Quando lo Staples Center spegne le sue luci ed il #TrustingProcess di Philadelphia ha battuto il #Rebuilding della nuova era Lakers, si aveva la sensazione già di aver assistito a qualcosa di importante, perché le statistiche di Joel Embiid recitavano già 46 punti, 15 rimbalzi, 7 assist e 7 stoppate, ma il meglio doveva ancora venire.

Un po’ Philip K. Dick, un po’ il Jay Gatsby di F.S. Fitzgerald, tra campo e fuori il genio del ragazzo nato a Yaoundè, in Camerun, ha messo in risalto la nuova concezione di una NBA, sia nei gradi di chi sta affermandosi, sia in quelli di chi di batoste e di “pugni sui denti” deve ancora prenderne, per raggiungere qualcosa di importante, e qui il ruolo di “young loser” spetta di diritto a Lonzo Ball.

In un mondo di vincitori e vinti, nel modo giusto al rovescio che vogliate, quando Dick ne “The man in the high castle” parlava della congiunzione tra un universo reale ed un universo alternativo – ma comunque esistente – in un inciso aveva sottolineato come “La vera posta in gioco nella guerra era: il vecchio contro il nuovo”. Importante sottolineare che sia Embiid che Lonzo sono chiamati a prendere per mano le rispettive franchigie contro un passato tanto glorioso quanto pesante da sopportare rispetto a dei roster che ancora non possono lottare per il vertice della lega.

Philadelphia ha trovato, seppur ancora con un tempo intermittente, un proprio leader, uno scintillante faro a cui aggrapparsi, magari ancora senza feste danzanti e sogni di infinita gloria, anche se il social – di cui diremo fra poco – è a dir poco un mondo esagerato, ma quello che va sottolineato è che Embiid, assieme al neo arrivato Simmons, nonché al gruppo di Covington – appena rinnovato – Saric, McConnell, Luwawu ha avuto un anno (più quello di infortunio) per studiare la situazione, ambientarsi gradualmente ed ora imporsi, un po’ come Gatsby che ha “girato il mondo” prima di realizzare il suo sogno in quel di Long Island.

Non altrettanto potrebbe dirsi per Lonzo, che arriva assieme ad una ondata infinita di rookie in quel di LA dove le aspettative sono alte e dove neanche gli ultimi anni di una stella come Kobe avevano saputo regalare i playoff ai gialloviola.

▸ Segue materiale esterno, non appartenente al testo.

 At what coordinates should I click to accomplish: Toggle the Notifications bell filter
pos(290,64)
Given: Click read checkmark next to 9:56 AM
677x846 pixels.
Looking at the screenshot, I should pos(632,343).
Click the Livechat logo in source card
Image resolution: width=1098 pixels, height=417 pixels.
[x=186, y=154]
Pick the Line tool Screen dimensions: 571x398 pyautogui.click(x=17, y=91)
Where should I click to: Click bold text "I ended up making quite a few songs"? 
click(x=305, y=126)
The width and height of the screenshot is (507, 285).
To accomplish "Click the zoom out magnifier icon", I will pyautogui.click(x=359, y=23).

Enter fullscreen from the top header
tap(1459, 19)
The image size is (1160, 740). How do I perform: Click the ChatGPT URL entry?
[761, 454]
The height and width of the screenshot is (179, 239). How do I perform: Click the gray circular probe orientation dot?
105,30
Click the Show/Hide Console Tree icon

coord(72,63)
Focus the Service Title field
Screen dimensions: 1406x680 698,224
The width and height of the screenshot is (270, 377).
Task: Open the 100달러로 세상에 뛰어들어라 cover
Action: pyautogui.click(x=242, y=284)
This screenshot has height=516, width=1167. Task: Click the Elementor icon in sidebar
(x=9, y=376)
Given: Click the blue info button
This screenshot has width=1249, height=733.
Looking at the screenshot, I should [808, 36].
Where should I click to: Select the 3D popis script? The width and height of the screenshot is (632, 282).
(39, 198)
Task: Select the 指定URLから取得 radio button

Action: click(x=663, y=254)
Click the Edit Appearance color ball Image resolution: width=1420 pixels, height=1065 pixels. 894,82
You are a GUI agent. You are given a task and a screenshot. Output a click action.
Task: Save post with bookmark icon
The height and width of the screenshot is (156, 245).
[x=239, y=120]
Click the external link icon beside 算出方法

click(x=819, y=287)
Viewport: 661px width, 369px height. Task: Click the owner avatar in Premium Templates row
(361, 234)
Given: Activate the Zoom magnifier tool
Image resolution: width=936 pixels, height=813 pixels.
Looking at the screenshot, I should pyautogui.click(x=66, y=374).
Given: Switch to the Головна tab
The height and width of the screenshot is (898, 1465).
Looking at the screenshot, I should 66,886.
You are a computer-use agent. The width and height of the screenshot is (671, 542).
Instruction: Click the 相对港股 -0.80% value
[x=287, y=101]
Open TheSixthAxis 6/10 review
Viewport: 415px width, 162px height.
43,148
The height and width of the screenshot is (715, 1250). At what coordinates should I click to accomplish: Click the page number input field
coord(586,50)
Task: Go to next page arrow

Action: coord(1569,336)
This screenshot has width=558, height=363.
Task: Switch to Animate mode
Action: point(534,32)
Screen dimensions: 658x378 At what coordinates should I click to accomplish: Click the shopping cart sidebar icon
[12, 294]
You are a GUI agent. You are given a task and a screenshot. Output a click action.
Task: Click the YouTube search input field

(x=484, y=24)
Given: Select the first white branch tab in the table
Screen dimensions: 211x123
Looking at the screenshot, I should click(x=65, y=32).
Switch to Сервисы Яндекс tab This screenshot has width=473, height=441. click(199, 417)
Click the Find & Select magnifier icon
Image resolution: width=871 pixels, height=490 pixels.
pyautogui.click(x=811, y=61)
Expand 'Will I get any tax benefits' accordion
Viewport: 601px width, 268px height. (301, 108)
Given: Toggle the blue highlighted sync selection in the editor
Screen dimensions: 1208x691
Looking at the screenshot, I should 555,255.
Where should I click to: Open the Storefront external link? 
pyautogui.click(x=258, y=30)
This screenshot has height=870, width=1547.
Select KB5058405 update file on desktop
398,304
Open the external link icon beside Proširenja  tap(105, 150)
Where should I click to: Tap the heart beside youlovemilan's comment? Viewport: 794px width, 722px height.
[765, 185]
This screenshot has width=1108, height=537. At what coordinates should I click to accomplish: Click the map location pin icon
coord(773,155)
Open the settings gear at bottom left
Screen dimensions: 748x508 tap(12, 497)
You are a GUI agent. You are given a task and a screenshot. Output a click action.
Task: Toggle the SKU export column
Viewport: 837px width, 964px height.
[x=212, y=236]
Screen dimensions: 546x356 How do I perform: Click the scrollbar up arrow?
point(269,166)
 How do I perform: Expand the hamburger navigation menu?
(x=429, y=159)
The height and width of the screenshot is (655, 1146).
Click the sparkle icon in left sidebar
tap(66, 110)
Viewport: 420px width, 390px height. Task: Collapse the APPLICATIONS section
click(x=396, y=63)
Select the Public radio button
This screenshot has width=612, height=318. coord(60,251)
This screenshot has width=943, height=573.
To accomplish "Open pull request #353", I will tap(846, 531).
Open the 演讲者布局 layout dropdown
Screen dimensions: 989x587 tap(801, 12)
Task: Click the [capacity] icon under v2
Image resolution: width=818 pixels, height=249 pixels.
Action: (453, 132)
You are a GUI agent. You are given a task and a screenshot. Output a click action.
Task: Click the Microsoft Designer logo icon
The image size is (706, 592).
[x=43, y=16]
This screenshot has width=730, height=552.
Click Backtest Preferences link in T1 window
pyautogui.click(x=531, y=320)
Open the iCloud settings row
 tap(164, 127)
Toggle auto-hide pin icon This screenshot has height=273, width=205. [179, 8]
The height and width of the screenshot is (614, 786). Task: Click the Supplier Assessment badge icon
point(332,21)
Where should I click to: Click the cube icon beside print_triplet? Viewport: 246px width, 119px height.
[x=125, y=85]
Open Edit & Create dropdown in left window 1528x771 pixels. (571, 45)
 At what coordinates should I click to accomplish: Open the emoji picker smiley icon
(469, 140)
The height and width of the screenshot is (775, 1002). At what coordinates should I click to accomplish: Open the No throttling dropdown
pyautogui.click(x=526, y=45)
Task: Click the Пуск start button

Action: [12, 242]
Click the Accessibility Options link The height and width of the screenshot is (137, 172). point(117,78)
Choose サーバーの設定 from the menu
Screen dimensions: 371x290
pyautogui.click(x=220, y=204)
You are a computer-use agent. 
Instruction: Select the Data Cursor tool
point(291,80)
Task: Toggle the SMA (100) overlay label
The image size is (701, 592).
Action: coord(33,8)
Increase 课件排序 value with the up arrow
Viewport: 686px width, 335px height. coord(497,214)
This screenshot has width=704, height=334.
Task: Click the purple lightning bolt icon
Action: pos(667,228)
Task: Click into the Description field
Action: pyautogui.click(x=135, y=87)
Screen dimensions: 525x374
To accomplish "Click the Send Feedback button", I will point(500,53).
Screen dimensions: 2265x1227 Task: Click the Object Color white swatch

Serve pazienza e non giudizi immediati, anche se la scelta di Walton è apparsa chiara, visto che per la seconda volta consecutiva Ball resta seduto per tutto il quarto periodo mentre la sua squadra – perché oramai giochi bene o giochi male, questa resta la “sua” squadra – ha ancora da dover dire la parola fine a un match. Che sia un segno? Anche qui lo zampino di Fitzgerald sovviene puntuale, e lo raffigura sotto le spoglie di quel Nick Carraway ancora alla finestra del suo “cottage stipato tra le ville dei ricchi”.

Sapevo che in molti attendevano il “troll” post match del centro dei 76ers e perché lasciarvi delusi. Embiid posta una foto su Instagram di una sua schiacciata con Lonzo non “posterizzato” ma in fase cadente dinanzi a tale potenza. Un chiaro messaggio? Joel ha voluto evitare guai o individuare nel #2 Lakers il destinatario, con un messaggio su Twitter di stima comunque per il rookie. E allora perché quel messaggio? Guadate bene la geolocalizzazione – seppur fittizia – della foto del pivot camerunese: “Lavar, Fars, Iran” serve dire altro?

Ancora una volta Fitzgerald ci regala una perla che chiude il cerchio e che fotografa appieno il tutto: “Negli anni più vulnerabili della giovinezza mio padre mi diede un consiglio che non mi è mai più uscito di mente. <Quando ti vien voglia di criticare qualcuno, ricordati che non tutti a questo mondo hanno avuto i vantaggi che hai avuto tu>” e chissà se servono davvero altre parole.